Action item -
Repeat all of the data precisely.

Data supplied -
------
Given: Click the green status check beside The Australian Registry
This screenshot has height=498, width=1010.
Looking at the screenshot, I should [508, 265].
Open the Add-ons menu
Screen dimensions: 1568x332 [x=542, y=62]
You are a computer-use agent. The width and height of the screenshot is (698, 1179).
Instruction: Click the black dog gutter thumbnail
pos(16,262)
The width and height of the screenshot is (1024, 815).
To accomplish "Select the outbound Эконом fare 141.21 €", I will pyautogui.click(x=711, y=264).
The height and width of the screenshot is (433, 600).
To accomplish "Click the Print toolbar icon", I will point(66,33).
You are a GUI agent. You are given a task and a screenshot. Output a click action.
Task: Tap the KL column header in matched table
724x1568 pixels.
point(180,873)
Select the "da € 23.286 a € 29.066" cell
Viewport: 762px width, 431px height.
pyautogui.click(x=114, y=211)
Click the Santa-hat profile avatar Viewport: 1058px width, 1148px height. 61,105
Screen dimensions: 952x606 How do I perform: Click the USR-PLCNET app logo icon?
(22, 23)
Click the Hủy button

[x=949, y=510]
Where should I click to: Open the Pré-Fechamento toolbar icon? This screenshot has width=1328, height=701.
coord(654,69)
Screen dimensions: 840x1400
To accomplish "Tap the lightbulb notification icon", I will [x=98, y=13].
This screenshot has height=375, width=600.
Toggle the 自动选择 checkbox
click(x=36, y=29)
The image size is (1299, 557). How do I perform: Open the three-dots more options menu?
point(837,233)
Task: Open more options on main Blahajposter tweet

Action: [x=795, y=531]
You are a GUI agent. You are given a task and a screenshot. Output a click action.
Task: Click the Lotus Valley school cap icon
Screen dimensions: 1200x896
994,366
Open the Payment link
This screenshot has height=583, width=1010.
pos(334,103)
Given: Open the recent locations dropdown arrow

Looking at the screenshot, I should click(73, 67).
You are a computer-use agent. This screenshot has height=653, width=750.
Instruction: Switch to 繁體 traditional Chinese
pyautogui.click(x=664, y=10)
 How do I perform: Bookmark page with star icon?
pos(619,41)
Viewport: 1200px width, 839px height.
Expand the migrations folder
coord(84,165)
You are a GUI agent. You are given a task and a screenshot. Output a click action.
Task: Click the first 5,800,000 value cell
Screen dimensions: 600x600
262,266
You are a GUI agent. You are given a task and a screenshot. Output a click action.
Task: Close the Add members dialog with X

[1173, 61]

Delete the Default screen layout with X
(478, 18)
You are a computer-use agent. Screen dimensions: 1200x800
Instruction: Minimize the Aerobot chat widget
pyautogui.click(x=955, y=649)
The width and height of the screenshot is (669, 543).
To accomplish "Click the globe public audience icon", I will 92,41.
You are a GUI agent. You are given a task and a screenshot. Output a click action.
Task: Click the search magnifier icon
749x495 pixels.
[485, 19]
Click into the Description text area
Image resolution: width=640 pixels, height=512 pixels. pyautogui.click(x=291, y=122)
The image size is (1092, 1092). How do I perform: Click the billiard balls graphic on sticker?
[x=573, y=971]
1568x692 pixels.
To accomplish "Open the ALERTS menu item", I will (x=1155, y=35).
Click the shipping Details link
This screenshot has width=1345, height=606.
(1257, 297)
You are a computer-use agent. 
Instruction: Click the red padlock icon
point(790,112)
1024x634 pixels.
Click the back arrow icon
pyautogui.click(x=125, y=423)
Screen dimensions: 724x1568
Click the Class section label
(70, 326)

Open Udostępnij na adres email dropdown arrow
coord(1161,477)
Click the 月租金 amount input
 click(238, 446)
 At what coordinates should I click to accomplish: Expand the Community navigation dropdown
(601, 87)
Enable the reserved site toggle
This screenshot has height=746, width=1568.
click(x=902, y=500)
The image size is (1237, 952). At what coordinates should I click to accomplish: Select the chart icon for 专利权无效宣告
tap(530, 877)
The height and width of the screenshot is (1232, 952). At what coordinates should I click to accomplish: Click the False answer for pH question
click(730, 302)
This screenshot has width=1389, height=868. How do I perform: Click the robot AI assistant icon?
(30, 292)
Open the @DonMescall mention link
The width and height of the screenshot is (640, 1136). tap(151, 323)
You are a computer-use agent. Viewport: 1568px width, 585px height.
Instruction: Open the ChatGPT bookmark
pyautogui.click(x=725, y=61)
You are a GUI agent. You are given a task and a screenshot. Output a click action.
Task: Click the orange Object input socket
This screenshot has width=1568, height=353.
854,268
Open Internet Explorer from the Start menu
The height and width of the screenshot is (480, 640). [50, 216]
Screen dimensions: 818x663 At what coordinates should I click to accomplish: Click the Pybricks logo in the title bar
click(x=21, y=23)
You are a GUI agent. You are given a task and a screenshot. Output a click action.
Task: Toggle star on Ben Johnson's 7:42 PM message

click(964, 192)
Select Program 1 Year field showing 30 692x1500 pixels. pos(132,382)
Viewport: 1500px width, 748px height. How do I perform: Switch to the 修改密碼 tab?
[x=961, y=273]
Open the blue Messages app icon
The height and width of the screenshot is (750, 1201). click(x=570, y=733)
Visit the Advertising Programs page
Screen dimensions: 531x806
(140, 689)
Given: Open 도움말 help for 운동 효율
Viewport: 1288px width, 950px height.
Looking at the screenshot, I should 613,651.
------
Response to this exercise -
Given: Click the green status check beside The Australian Registry
This screenshot has height=498, width=1010.
Looking at the screenshot, I should [508, 265].
Open the Add-ons menu
Screen dimensions: 1568x332 [x=542, y=62]
You are a computer-use agent. The width and height of the screenshot is (698, 1179).
Instruction: Click the black dog gutter thumbnail
pos(16,262)
The width and height of the screenshot is (1024, 815).
To accomplish "Select the outbound Эконом fare 141.21 €", I will pyautogui.click(x=711, y=264).
The height and width of the screenshot is (433, 600).
To accomplish "Click the Print toolbar icon", I will point(66,33).
You are a GUI agent. You are given a task and a screenshot. Output a click action.
Task: Tap the KL column header in matched table
724x1568 pixels.
point(180,873)
Select the "da € 23.286 a € 29.066" cell
Viewport: 762px width, 431px height.
pyautogui.click(x=114, y=211)
Click the Santa-hat profile avatar Viewport: 1058px width, 1148px height. 61,105
Screen dimensions: 952x606 How do I perform: Click the USR-PLCNET app logo icon?
(22, 23)
Click the Hủy button

[x=949, y=510]
Where should I click to: Open the Pré-Fechamento toolbar icon? This screenshot has width=1328, height=701.
coord(654,69)
Screen dimensions: 840x1400
To accomplish "Tap the lightbulb notification icon", I will [x=98, y=13].
This screenshot has height=375, width=600.
Toggle the 自动选择 checkbox
click(x=36, y=29)
The image size is (1299, 557). How do I perform: Open the three-dots more options menu?
point(837,233)
Task: Open more options on main Blahajposter tweet

Action: [x=795, y=531]
You are a GUI agent. You are given a task and a screenshot. Output a click action.
Task: Click the Lotus Valley school cap icon
Screen dimensions: 1200x896
994,366
Open the Payment link
This screenshot has height=583, width=1010.
pos(334,103)
Given: Open the recent locations dropdown arrow

Looking at the screenshot, I should click(73, 67).
You are a computer-use agent. This screenshot has height=653, width=750.
Instruction: Switch to 繁體 traditional Chinese
pyautogui.click(x=664, y=10)
 How do I perform: Bookmark page with star icon?
pos(619,41)
Viewport: 1200px width, 839px height.
Expand the migrations folder
coord(84,165)
You are a GUI agent. You are given a task and a screenshot. Output a click action.
Task: Click the first 5,800,000 value cell
Screen dimensions: 600x600
262,266
You are a GUI agent. You are given a task and a screenshot. Output a click action.
Task: Close the Add members dialog with X

[1173, 61]

Delete the Default screen layout with X
(478, 18)
You are a computer-use agent. Screen dimensions: 1200x800
Instruction: Minimize the Aerobot chat widget
pyautogui.click(x=955, y=649)
The width and height of the screenshot is (669, 543).
To accomplish "Click the globe public audience icon", I will 92,41.
You are a GUI agent. You are given a task and a screenshot. Output a click action.
Task: Click the search magnifier icon
749x495 pixels.
[485, 19]
Click into the Description text area
Image resolution: width=640 pixels, height=512 pixels. pyautogui.click(x=291, y=122)
The image size is (1092, 1092). How do I perform: Click the billiard balls graphic on sticker?
[x=573, y=971]
1568x692 pixels.
To accomplish "Open the ALERTS menu item", I will (x=1155, y=35).
Click the shipping Details link
This screenshot has width=1345, height=606.
(1257, 297)
You are a computer-use agent. 
Instruction: Click the red padlock icon
point(790,112)
1024x634 pixels.
Click the back arrow icon
pyautogui.click(x=125, y=423)
Screen dimensions: 724x1568
Click the Class section label
(70, 326)

Open Udostępnij na adres email dropdown arrow
coord(1161,477)
Click the 月租金 amount input
 click(238, 446)
 At what coordinates should I click to accomplish: Expand the Community navigation dropdown
(601, 87)
Enable the reserved site toggle
This screenshot has height=746, width=1568.
click(x=902, y=500)
The image size is (1237, 952). At what coordinates should I click to accomplish: Select the chart icon for 专利权无效宣告
tap(530, 877)
The height and width of the screenshot is (1232, 952). At what coordinates should I click to accomplish: Click the False answer for pH question
click(730, 302)
This screenshot has width=1389, height=868. How do I perform: Click the robot AI assistant icon?
(30, 292)
Open the @DonMescall mention link
The width and height of the screenshot is (640, 1136). tap(151, 323)
You are a computer-use agent. Viewport: 1568px width, 585px height.
Instruction: Open the ChatGPT bookmark
pyautogui.click(x=725, y=61)
You are a GUI agent. You are given a task and a screenshot. Output a click action.
Task: Click the orange Object input socket
This screenshot has width=1568, height=353.
854,268
Open Internet Explorer from the Start menu
The height and width of the screenshot is (480, 640). [50, 216]
Screen dimensions: 818x663 At what coordinates should I click to accomplish: Click the Pybricks logo in the title bar
click(x=21, y=23)
You are a GUI agent. You are given a task and a screenshot. Output a click action.
Task: Toggle star on Ben Johnson's 7:42 PM message

click(964, 192)
Select Program 1 Year field showing 30 692x1500 pixels. pos(132,382)
Viewport: 1500px width, 748px height. How do I perform: Switch to the 修改密碼 tab?
[x=961, y=273]
Open the blue Messages app icon
The height and width of the screenshot is (750, 1201). click(x=570, y=733)
Visit the Advertising Programs page
Screen dimensions: 531x806
(140, 689)
Given: Open 도움말 help for 운동 효율
Viewport: 1288px width, 950px height.
Looking at the screenshot, I should 613,651.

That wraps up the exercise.